▶ [Requirement]:
Please filter the data down to the lines that include the word "Démoussage" and copy them.
BEGIN
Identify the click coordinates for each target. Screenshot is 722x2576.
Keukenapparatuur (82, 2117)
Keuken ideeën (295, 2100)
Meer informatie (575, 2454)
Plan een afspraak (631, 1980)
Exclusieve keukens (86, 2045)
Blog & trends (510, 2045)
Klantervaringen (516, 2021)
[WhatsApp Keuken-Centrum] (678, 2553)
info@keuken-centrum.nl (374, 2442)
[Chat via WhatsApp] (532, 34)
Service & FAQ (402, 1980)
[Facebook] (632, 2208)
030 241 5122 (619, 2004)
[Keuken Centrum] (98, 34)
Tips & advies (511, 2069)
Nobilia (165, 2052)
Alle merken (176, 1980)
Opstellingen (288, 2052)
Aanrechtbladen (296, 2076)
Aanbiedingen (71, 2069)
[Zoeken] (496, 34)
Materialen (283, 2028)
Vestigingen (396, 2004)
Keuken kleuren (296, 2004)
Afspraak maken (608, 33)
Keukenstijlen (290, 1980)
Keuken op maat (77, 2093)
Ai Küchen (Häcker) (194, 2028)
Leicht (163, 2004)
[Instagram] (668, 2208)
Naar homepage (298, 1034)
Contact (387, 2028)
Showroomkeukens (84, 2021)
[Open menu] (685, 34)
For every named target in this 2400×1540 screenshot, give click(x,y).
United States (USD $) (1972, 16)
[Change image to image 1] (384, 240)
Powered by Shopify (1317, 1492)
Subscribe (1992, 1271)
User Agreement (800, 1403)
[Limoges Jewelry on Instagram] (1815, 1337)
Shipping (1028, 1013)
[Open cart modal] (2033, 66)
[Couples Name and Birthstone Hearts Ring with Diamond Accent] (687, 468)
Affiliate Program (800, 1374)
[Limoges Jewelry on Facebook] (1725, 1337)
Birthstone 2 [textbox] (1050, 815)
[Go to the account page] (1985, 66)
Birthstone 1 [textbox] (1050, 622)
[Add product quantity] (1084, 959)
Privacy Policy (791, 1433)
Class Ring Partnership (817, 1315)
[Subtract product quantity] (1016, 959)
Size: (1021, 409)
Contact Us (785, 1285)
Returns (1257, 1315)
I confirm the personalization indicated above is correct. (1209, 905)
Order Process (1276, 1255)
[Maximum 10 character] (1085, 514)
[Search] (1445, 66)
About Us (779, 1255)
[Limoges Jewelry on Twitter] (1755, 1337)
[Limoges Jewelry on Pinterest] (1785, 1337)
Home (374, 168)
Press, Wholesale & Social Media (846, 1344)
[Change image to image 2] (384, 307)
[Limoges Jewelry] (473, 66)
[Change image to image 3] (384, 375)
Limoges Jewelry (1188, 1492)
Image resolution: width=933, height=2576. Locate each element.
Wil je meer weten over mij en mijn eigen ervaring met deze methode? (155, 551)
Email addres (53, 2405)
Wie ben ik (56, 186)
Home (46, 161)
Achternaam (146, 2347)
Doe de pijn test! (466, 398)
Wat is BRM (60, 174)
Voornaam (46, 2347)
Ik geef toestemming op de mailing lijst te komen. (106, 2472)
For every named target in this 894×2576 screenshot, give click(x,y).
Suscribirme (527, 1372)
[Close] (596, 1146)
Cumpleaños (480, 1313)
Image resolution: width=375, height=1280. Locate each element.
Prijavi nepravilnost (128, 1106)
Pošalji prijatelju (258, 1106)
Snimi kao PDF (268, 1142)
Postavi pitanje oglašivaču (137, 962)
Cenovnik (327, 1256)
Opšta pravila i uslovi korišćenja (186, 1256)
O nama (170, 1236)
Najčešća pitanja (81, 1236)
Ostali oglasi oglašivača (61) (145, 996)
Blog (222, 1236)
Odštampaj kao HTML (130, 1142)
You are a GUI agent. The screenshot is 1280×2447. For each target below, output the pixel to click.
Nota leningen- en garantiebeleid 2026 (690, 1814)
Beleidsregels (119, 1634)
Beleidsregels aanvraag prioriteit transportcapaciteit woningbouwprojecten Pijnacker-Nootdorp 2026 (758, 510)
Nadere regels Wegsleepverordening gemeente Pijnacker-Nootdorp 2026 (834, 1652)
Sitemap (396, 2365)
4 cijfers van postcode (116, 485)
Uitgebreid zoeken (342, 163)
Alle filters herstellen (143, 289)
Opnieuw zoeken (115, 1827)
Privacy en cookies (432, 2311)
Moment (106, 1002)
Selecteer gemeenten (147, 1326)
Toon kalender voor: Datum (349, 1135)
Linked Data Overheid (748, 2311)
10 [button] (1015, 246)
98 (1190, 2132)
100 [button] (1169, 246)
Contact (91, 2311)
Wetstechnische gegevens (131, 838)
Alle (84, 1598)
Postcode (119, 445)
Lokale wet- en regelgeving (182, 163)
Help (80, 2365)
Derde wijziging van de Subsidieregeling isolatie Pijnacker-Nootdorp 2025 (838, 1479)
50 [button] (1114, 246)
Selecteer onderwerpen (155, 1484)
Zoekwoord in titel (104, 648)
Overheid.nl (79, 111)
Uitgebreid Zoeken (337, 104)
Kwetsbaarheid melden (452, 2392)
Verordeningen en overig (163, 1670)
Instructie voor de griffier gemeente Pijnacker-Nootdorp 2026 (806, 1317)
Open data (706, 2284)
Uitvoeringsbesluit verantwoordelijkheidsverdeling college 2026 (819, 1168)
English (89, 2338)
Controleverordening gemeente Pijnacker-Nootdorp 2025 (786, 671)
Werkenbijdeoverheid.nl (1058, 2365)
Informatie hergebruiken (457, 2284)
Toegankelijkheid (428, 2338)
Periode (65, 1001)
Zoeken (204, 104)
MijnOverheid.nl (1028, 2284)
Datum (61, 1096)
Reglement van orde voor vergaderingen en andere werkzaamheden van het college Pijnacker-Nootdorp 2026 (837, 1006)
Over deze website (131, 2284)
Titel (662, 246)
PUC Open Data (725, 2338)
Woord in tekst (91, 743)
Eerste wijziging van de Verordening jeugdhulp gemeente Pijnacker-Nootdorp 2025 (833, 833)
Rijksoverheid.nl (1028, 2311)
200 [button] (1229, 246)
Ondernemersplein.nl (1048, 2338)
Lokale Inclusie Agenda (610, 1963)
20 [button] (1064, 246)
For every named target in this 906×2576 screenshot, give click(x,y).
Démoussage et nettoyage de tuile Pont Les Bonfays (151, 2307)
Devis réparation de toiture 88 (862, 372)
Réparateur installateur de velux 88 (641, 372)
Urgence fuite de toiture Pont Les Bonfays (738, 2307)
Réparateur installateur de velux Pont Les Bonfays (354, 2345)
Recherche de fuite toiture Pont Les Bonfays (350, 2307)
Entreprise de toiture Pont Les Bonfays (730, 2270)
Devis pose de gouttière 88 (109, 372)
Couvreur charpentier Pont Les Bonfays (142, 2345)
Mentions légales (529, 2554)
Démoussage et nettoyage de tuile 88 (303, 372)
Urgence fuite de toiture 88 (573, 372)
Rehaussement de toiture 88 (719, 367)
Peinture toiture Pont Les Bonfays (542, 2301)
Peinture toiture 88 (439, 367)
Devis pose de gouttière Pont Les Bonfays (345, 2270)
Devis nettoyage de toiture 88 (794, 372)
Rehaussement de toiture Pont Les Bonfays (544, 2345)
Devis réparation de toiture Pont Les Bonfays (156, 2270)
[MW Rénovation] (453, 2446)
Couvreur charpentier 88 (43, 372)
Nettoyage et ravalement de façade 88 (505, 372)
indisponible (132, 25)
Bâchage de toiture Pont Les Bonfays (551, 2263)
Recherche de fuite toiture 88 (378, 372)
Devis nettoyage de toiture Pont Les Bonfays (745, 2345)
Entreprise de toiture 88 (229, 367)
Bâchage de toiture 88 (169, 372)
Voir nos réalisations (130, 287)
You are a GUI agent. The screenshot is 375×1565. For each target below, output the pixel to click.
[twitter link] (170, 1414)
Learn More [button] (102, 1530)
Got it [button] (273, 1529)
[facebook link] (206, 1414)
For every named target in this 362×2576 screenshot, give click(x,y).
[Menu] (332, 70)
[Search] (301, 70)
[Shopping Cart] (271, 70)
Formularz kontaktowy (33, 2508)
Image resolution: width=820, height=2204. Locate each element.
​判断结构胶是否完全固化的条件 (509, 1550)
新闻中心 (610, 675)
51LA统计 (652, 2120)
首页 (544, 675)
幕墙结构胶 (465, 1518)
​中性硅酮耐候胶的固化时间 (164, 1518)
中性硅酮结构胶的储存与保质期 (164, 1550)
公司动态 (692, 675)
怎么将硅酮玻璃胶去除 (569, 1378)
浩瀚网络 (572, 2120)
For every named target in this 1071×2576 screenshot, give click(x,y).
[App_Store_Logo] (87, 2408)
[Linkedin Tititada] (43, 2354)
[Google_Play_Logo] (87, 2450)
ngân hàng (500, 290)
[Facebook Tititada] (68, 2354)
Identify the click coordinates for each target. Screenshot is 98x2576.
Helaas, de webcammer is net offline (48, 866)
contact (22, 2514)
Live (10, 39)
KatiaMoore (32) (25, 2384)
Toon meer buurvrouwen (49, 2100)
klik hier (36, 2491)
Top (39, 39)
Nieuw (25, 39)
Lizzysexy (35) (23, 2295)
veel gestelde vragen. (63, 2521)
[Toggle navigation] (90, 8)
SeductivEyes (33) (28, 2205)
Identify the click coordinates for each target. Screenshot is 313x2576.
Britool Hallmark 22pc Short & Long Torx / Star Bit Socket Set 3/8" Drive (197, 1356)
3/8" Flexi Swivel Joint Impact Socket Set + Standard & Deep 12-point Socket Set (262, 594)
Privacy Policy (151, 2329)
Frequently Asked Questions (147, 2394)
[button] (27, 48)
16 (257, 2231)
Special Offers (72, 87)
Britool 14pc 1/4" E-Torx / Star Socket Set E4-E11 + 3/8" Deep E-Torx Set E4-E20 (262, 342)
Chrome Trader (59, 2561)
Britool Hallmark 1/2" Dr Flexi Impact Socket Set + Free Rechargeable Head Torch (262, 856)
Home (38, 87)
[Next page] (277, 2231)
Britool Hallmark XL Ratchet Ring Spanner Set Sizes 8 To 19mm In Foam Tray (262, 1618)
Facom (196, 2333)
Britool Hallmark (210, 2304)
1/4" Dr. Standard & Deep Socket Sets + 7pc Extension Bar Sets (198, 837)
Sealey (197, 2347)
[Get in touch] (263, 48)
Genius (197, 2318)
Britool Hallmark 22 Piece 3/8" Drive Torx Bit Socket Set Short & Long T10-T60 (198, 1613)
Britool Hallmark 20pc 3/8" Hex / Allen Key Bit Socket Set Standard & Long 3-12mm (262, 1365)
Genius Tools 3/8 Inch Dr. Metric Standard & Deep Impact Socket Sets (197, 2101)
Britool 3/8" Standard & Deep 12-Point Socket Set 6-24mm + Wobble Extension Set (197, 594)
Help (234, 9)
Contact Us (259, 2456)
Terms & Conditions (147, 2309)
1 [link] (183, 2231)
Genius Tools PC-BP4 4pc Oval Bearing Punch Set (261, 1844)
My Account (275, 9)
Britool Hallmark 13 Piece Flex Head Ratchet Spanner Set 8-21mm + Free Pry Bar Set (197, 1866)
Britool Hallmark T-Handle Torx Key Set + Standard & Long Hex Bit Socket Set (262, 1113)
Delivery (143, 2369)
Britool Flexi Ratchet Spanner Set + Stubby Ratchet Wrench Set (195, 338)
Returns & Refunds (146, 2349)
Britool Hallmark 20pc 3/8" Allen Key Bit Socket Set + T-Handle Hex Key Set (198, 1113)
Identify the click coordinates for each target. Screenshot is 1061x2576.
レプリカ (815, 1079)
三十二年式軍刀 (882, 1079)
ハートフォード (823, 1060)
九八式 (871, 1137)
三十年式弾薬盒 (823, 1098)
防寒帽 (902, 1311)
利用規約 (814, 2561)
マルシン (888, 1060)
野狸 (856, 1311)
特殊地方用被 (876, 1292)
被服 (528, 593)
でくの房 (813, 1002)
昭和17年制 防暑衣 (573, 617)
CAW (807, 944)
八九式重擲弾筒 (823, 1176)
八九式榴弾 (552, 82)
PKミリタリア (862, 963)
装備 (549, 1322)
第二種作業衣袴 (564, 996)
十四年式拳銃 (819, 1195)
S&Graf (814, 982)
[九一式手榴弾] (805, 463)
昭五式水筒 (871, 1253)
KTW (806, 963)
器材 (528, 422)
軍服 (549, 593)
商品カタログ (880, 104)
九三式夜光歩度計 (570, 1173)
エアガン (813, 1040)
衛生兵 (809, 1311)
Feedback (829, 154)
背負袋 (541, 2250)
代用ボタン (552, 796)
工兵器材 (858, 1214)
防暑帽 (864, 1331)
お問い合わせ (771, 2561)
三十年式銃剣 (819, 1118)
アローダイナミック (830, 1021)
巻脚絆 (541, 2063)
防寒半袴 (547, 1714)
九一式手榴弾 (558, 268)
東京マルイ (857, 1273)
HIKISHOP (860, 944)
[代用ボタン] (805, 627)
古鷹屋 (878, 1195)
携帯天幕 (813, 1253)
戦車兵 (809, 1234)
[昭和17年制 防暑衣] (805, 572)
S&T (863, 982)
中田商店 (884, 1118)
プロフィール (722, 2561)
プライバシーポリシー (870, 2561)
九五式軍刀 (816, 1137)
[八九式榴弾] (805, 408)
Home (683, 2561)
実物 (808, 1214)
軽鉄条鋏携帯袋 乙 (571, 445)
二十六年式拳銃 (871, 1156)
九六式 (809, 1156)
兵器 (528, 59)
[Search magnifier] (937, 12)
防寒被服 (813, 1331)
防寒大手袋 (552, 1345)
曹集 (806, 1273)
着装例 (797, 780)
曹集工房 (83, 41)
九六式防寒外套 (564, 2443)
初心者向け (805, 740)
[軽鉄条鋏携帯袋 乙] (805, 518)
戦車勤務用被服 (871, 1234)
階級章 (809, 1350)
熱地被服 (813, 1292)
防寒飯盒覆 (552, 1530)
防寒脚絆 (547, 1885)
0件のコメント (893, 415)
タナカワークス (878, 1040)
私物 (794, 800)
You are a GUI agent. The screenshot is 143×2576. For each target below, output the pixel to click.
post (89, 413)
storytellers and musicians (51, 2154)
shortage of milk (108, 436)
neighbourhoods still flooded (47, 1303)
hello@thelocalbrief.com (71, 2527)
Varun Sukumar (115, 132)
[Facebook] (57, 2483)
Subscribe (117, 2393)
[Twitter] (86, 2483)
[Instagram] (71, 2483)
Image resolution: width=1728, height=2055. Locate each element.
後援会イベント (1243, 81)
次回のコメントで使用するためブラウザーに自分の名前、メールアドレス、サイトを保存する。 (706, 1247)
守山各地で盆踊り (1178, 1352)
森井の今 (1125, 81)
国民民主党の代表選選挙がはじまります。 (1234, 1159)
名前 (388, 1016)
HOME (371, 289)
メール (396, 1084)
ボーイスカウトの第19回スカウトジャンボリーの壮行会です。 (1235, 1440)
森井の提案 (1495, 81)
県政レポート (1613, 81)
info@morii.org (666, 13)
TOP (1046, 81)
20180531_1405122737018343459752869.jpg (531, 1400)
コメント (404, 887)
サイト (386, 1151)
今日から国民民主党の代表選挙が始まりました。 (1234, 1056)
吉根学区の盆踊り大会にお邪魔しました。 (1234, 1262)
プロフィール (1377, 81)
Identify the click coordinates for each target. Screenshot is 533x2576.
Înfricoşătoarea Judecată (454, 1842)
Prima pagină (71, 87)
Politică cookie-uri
END
▶ [Answer for this exercise]:
Démoussage et nettoyage de tuile Pont Les Bonfays (151, 2307)
Démoussage et nettoyage de tuile 88 (303, 372)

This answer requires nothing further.